Alongside changes to quarantine protocol, Wise states one of the “biggest recent changes” to COVID-19 preventative measures is the school’s recent acquisition of N95 masks. These supplies were provided by the state. Masks are distributed at the ASB, where any student can pick one up throughout the day. Currin, although acknowledging the effectiveness of N95 masks, urges all students to wear any properly fitting mask at all times.  

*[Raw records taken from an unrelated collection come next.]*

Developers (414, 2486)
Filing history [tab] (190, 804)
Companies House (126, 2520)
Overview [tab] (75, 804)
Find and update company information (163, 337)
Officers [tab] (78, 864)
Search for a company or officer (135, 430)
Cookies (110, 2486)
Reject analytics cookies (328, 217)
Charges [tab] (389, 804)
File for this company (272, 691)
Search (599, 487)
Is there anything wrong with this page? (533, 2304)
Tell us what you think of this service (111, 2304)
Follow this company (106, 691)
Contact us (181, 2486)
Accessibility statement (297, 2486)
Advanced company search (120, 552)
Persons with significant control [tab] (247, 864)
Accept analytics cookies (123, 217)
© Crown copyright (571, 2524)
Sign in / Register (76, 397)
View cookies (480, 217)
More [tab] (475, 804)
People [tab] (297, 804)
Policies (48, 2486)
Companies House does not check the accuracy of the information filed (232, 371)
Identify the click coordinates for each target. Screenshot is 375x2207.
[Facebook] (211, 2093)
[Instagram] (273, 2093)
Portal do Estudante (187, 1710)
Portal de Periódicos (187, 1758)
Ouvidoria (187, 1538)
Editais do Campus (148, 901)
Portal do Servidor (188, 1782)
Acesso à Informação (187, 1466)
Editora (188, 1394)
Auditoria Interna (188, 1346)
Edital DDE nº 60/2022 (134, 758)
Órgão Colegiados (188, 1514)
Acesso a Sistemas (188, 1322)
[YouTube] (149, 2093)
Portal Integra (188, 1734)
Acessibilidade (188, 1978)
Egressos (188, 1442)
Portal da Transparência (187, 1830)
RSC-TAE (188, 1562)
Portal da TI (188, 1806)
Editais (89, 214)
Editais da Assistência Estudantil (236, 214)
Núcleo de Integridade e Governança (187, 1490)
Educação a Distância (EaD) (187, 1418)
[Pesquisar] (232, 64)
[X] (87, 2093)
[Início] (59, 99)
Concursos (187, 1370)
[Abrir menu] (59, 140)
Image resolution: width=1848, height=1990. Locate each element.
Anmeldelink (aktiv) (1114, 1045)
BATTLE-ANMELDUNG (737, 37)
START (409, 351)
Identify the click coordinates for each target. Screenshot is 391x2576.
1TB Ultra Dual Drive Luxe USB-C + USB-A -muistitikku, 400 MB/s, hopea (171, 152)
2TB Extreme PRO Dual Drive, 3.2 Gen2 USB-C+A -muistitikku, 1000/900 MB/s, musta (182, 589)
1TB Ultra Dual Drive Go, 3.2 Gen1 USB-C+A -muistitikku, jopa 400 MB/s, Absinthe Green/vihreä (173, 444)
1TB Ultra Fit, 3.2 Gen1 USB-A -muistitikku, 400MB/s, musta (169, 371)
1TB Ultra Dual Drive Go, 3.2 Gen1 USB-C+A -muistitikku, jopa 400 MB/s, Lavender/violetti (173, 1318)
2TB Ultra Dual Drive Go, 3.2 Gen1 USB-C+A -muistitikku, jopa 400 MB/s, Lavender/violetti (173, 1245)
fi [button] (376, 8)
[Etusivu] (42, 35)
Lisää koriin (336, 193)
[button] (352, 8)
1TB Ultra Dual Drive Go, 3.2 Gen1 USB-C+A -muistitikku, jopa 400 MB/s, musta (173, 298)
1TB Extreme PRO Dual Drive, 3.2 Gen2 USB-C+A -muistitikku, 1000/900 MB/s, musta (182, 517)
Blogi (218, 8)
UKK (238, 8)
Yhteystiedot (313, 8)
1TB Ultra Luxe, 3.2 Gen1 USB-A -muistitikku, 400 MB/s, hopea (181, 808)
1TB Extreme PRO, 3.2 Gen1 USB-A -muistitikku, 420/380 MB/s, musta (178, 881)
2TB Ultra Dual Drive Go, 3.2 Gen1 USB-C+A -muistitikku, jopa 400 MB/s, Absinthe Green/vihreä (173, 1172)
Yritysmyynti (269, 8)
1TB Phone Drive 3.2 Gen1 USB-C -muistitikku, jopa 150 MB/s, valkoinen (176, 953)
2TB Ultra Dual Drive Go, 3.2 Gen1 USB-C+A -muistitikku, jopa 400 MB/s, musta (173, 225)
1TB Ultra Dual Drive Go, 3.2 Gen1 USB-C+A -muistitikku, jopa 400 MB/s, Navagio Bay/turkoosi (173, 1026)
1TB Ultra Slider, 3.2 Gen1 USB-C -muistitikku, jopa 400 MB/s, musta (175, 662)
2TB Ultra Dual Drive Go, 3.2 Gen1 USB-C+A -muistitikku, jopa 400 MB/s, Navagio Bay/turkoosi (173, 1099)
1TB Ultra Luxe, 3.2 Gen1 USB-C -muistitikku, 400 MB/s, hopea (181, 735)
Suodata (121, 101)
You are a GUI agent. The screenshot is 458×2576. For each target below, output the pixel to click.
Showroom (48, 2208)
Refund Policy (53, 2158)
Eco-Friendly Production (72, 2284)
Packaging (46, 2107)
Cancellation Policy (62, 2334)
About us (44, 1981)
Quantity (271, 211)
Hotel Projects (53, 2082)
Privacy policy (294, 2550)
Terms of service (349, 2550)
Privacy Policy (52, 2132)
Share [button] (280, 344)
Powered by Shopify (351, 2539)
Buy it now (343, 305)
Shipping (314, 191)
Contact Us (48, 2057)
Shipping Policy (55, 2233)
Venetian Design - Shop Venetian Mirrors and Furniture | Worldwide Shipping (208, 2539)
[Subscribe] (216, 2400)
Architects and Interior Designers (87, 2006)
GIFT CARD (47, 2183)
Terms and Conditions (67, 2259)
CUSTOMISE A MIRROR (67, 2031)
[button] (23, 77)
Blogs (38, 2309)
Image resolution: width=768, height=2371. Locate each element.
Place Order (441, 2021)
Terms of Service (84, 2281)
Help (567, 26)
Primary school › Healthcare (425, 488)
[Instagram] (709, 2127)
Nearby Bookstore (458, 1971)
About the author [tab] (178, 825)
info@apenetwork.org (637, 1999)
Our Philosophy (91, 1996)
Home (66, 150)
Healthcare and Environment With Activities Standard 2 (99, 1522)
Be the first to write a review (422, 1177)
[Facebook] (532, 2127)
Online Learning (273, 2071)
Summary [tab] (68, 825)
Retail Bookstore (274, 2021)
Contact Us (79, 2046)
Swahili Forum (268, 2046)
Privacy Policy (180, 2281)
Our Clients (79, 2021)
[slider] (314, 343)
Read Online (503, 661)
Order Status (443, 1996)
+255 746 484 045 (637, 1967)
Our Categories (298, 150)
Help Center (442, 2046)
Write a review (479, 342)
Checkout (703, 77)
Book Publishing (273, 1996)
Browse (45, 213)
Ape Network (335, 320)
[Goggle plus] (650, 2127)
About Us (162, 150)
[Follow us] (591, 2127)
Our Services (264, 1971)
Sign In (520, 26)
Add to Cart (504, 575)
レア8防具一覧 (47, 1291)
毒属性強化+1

“We’re just gonna keep circling through this pandemic if we’re all not following the guidelines in school. We have a large number of students here, [so we’ll] do whatever we can do to keep everybody healthy and on campus,” Bonita Vista High (BVH) Nurse Bernadette Currin said.  

Currinwho jokingly tells students, “nobody wants to see your nose” when she catches them incorrectly wearing their mask—hopes students continue to practice self screening even when they’re allowed back on campus.

“Our school community is always very proactive in keeping everybody safe. Everybody is usually airing on the side of caution, in a good way,” Wise said. “We want schools to remain open, we want to see our friends and get in-person instruction from teachers. Even though these things [COVID-19 protocols] are hard to do, we’re doing them anyway.”  

For SUHSD and BVH, the goal is to keep the school open, and allow students to continue their education in-person. 

“We want you [students] to get that opportunity, to get that instruction first hand, because we know that at home…” Wise said, trailing off with a frown as she shakes her head. “It’s really important that students know what we’re dealing with.”